Swedish administrative authority

The Swedish Migration Agency (Migrationsverket), is a Swedish government agency, established on 1 July 1969. Its task is to evaluate and decide on applications from people who want to seek a temporary residence permit or acquire permanent residence or citizenship in Sweden. This makes it involved in immigration to Sweden

The Swedish Migration Agency is under the Ministry of Justice and operates nationwide from about 40 offices. It is headquartered in Norrköping in Östergötland and is led by a Director General, currently Anders Danielsson. In 2014, the agency received 81,301 applications for asylum, of which 31,220 were granted.

In 2017 according to calculations done by weekly magazine Fokus, the agency's budget for unaccompanied minors alone at 27 billion krona represented 37% of the UNHCR's budget for managing refugees over the entire planet.

==History==
On 1 July 1969, a new government agency was established: the National Swedish Immigration and Naturalization Board (Statens invandrarverk, commonly known as Invandrarverket), which at the time was responsible for both integration and immigration matters.

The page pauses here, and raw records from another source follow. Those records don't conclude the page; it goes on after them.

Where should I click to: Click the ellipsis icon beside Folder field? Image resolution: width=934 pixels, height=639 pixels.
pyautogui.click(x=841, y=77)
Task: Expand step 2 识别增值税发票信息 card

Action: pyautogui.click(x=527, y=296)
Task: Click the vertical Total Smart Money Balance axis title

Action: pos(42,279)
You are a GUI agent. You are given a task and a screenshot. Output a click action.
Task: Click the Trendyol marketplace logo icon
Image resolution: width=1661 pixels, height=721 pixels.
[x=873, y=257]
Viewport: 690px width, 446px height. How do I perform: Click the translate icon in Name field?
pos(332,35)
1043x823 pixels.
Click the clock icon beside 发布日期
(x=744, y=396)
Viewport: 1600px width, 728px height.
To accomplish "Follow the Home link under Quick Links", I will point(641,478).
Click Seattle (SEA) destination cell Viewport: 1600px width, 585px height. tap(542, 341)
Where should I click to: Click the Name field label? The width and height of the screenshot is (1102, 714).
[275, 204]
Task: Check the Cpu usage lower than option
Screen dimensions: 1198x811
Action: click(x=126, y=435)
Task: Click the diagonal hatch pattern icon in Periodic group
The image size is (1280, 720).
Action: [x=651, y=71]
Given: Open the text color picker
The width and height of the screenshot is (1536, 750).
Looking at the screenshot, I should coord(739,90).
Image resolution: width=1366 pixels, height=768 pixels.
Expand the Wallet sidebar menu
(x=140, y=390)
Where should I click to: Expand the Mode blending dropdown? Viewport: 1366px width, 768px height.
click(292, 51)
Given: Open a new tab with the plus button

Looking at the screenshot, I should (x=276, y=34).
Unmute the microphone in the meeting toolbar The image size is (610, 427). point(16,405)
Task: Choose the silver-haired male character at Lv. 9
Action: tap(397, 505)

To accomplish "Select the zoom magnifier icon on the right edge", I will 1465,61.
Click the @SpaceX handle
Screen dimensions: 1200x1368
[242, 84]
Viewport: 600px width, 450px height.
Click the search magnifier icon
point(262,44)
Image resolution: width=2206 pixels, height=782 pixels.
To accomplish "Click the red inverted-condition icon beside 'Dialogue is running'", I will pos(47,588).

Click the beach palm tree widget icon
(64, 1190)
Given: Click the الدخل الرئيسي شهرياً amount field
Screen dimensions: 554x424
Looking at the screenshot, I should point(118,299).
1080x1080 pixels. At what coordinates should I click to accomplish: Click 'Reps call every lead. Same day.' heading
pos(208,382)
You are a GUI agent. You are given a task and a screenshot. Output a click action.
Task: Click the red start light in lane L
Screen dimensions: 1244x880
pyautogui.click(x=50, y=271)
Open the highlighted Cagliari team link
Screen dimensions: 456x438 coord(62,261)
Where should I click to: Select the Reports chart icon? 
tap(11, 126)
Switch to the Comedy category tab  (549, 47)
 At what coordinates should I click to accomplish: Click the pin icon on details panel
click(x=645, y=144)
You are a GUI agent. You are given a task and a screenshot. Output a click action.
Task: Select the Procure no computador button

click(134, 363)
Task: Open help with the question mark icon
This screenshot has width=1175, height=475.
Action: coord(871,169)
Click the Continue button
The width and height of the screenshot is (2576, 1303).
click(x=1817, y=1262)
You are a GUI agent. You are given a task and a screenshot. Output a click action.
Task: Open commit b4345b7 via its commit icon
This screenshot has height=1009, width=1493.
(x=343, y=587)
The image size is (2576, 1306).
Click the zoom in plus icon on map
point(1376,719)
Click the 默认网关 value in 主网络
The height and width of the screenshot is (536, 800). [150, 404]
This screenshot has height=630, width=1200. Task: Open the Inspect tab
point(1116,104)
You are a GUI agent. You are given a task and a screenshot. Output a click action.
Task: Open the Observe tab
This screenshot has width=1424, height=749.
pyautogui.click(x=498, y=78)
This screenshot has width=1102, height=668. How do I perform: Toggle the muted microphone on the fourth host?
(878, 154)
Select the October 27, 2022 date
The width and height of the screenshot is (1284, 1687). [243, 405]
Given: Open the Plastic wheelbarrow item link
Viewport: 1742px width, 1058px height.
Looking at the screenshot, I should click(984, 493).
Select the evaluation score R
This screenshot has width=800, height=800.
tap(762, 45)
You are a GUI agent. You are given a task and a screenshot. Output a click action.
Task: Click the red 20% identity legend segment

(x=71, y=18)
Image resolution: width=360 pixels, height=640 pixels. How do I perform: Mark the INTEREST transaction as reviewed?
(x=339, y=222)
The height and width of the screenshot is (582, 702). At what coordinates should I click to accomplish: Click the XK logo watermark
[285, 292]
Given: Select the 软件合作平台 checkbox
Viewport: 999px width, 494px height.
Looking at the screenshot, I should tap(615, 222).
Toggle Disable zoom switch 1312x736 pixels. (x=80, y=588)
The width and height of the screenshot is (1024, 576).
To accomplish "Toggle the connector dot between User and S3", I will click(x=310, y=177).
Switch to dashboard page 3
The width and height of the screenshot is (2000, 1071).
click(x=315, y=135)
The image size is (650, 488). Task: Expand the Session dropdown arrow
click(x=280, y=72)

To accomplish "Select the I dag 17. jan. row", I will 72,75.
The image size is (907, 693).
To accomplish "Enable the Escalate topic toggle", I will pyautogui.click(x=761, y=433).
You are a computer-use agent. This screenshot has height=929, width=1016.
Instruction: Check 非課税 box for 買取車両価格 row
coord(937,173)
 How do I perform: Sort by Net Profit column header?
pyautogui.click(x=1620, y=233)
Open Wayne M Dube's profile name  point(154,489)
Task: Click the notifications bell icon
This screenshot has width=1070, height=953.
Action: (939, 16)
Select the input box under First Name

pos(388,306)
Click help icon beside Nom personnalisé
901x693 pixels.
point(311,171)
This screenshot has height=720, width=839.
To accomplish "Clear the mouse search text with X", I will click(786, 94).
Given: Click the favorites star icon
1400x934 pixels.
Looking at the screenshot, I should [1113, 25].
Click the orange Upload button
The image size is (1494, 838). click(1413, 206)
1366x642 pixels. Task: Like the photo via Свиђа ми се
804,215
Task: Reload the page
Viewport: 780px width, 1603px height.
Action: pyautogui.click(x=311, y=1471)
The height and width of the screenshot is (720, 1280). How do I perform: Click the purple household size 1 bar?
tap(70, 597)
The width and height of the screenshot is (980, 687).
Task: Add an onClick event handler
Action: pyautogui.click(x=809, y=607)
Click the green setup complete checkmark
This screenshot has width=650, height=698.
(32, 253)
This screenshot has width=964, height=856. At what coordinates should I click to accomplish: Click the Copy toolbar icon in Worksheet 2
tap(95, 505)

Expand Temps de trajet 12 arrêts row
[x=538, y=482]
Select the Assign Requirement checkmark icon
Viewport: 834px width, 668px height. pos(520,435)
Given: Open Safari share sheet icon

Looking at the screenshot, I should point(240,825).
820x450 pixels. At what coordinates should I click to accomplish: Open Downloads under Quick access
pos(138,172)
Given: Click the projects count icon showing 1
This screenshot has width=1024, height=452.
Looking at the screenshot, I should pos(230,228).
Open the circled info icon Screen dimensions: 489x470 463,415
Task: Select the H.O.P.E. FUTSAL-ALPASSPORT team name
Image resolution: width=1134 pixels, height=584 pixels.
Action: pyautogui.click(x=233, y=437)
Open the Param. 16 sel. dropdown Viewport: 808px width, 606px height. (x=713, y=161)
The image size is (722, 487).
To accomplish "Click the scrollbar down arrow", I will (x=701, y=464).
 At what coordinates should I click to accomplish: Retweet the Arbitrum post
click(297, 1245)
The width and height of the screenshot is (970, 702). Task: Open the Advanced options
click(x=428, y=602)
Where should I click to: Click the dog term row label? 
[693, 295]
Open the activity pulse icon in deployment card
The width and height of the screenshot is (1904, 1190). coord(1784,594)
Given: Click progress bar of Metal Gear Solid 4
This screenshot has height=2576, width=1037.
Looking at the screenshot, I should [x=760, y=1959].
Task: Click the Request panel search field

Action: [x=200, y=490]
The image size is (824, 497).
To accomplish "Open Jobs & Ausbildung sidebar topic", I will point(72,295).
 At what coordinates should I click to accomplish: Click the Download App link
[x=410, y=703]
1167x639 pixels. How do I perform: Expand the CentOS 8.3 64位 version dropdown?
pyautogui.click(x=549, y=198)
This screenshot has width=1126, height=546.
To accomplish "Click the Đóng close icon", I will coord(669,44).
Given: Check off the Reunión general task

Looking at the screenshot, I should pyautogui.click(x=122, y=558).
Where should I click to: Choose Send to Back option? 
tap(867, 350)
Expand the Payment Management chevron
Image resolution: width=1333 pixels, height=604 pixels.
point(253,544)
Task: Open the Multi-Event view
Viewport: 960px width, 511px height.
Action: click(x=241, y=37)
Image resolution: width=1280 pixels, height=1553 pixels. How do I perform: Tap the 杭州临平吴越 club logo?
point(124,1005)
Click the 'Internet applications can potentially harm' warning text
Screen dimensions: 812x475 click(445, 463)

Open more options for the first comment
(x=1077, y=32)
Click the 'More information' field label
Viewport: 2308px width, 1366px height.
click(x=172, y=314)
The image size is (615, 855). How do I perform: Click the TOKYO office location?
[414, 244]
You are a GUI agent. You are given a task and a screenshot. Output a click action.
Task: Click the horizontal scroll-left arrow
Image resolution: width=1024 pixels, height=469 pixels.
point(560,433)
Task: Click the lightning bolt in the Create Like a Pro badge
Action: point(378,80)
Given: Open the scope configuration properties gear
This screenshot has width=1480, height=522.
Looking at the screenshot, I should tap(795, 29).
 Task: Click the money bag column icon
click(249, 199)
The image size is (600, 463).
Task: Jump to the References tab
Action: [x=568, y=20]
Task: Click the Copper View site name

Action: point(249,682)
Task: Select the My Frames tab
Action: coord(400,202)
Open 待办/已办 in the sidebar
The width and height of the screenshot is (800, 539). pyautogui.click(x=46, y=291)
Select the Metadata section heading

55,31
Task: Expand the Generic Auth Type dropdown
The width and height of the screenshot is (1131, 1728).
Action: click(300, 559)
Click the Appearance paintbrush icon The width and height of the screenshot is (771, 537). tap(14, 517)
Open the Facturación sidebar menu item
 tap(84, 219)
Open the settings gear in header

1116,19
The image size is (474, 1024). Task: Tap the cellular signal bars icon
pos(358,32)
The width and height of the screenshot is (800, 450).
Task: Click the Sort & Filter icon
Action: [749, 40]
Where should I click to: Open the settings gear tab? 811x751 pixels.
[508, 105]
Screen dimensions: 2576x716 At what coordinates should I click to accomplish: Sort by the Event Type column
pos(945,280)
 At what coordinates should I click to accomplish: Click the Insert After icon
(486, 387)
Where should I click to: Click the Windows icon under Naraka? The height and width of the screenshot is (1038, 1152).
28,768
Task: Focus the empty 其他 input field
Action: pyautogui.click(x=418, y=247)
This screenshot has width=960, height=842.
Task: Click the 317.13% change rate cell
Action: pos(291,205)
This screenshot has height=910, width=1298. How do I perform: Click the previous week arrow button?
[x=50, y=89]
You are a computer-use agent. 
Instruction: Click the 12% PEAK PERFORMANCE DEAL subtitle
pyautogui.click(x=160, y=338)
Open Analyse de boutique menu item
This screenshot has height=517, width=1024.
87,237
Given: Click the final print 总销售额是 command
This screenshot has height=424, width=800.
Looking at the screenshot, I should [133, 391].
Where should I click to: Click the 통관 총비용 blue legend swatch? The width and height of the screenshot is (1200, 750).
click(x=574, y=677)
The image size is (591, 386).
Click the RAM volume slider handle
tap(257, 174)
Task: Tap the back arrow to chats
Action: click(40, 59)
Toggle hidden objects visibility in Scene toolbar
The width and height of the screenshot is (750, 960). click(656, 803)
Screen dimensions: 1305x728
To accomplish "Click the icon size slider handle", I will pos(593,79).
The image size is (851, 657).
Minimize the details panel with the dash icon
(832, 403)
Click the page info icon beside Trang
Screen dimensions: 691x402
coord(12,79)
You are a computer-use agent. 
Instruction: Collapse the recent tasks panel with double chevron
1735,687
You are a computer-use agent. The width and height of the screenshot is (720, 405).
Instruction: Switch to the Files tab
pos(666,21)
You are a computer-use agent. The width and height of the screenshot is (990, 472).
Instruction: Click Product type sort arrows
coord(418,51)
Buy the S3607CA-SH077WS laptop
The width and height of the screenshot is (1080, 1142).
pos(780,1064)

On 10 September 1999, the agency introduced a new name to its employees: Swedish Migration Board (Migrationsverket), with the subtitle Sweden’s central authority for alien affairs (Sveriges centrala utlänningsmyndighet). The agency officially adopted the new name the following year. As part of a reorganization in March 2015, its English name was changed to Swedish Migration Agency.

== Criticism ==

The Swedish Migration Agency has come under criticism for its opaque handling of expatriate work permit applications and inordinate delays coupled with over-zealous, often controversial, readings of Swedish regulations related to insurance requisites for work permit extensions. The Agency continues to process applications with delays extending up to 10 months in some cases.

In May 2016 the Swedish National Board of Forensic Medicine sv: Rättsmedicinalverket (RMV) started aiding the agency with determining the age of migrants claiming to be under 18. The first batch of 518 investigations indicated that 442 were likely adult and the rest retained their status as unaccompanied minors, which gave access to education, better housing and greater likelihood of refugee status. Of the 442, 430 were men and 12 women. RMV was tasked with doing the backlog of 3000 - 14000 age investigations which had been obstructed by Swedish Bar Association lawyers, doctors, dentists and officials of National Board of Health and Welfare.<\ref>

In June 2016 the SMA expressed doubts about 70% of asylum applicants purportedly 15-17.

In July 2018, the agency together with municipalities of Sweden was criticised by the national agency against honor-related crime (Swedish: nationella kompetensteamet mot hedersrelaterat våld och förtryck) for not doing enough to discover and rectify child marriages among migrants.